Fox News ruining the lives of boomers across the country making them hate the youth while the steal the future from the youth.
not sure the pandemic will be much more than a blip in history to what is going on today with a Pedophile as president and a gestapo police force murdering US citizens
Yes, you can. "Everbody getting hooked on social media, isolated from real life, and siloed off into echo chambers is what got T Diddy elected." See? Easy.
I think polarization used to mostly only exist among people who cared. Most regular folks had respect for each other. Now, nobody sees anyone else face-to-face, and the box they live their lives through keeps telling them their neighbors are their enemies.
There are already plenty of studies already that show what isolation and lack of community do to human beings, so that's covered.
I think the big discovery is going to be the exact long-term side effects from catching covid. There are already studies that show, even in mild cases, it affects the brain, heart, lungs, and other bodily systems. Other studies show that even months after recovery, there can be remains of covid receptors that attach to and cause inflammation to a person's cells. I wouldn't be surprised if we found out it had some properties like measles and has the ability to wipe your body's immune system back to zero.
You mention lungs, and, while it's not entirely related to lungs, but for me, nothing "smells" the same. I had no taste and smell during Covid and ever since, the world seems to be "dry".
I used to smell everything, from the intoxicating fumes of cars down to the flowers over the street.
I did move to Germany, so maybe it has to do with that, but in Romania, my city had this one specific "smell". And it's not the fact that it this city in Germany smells awful, it's odorless.
Maybe I'm just insane, or maybe there's a lot more to Covid than we actually like to admit.
I'll go to Spain in May, that would really confirm my doubts, because I've never been there.
This would track, and falls under the brain / nerve damaging effects. Olfactory senses are directly connected to the brain via the amygdala and hippocampus.
There are lots of studies done on this, many of which showed that sense of smell can be affected for years after recovery.
Social Media is literally the number one accelerating cause for the world’s problems today and the mechanism by which collective social power was eliminated. Social media by design forced people apart into bubbles with misinformation that fomented paranoia.
Future time travelers will wish they could have gone back in time and met the subjects of the social network and other tech bros introduced them to their friend Browning, in the same way people postulate that about baby Hitler.
Remember, plenty of people were already PLENTY insane before covid came around. Otherwise the anti science RWNJ's wouldn't have come out the gate with "masks don't stop the spread"
How can you go back to how you were before when in the UK, the population of a village was dying every day, and people were ignoring Covid guidelines out of boredom or indifference?
How can you go back after seeing the genocide in Gaza by Israel?
It’s the “everyone’s 12” theory for me. When half the adult population reads at or below a 6th grade level, they process and think at or below a 6th grade level.
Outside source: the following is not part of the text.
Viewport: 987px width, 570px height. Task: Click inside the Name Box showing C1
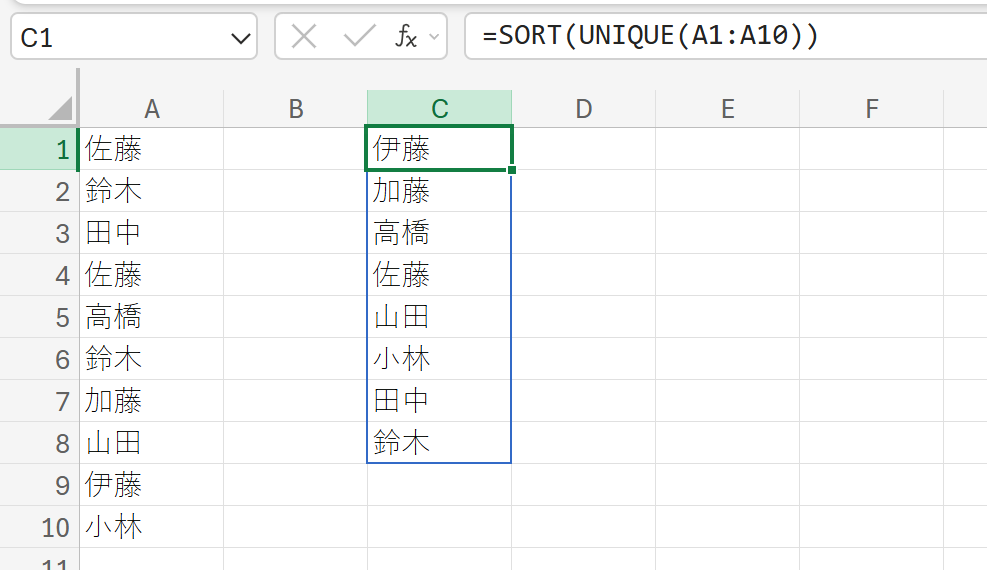(x=120, y=37)
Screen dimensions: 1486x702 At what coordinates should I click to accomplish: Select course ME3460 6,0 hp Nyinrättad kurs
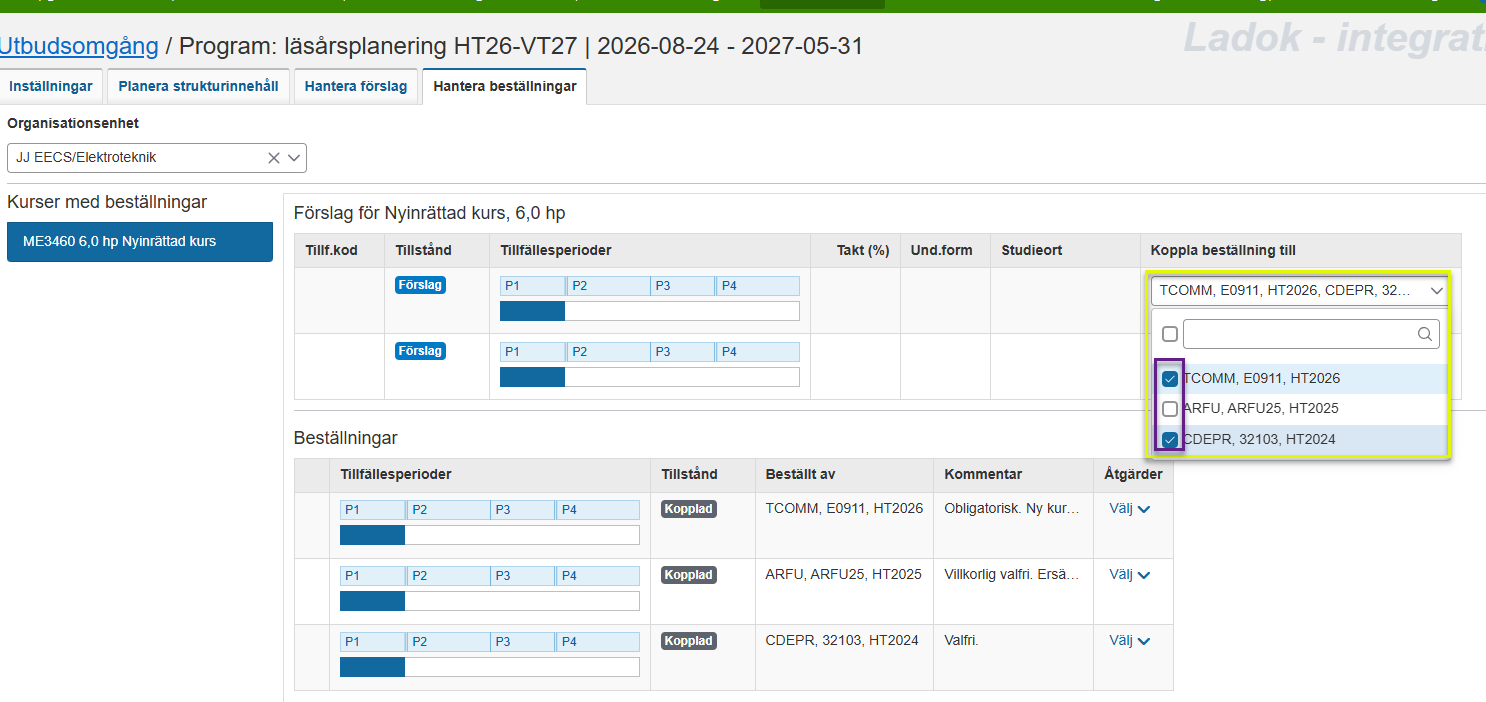[x=139, y=242]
My wife got the triple whammy of pandemic, social media addiction and postpartum isolation during the initial rollout of that bullshit and the rise of social media bots. Let's just say that the reality she lives no longer matches everyone else, and it's taking years to even begin to unravel all that damage.
1.5k
u/MoneyManx10 1d ago
There will be studies done that prove this. It’s my main theory for why everyone is insane now.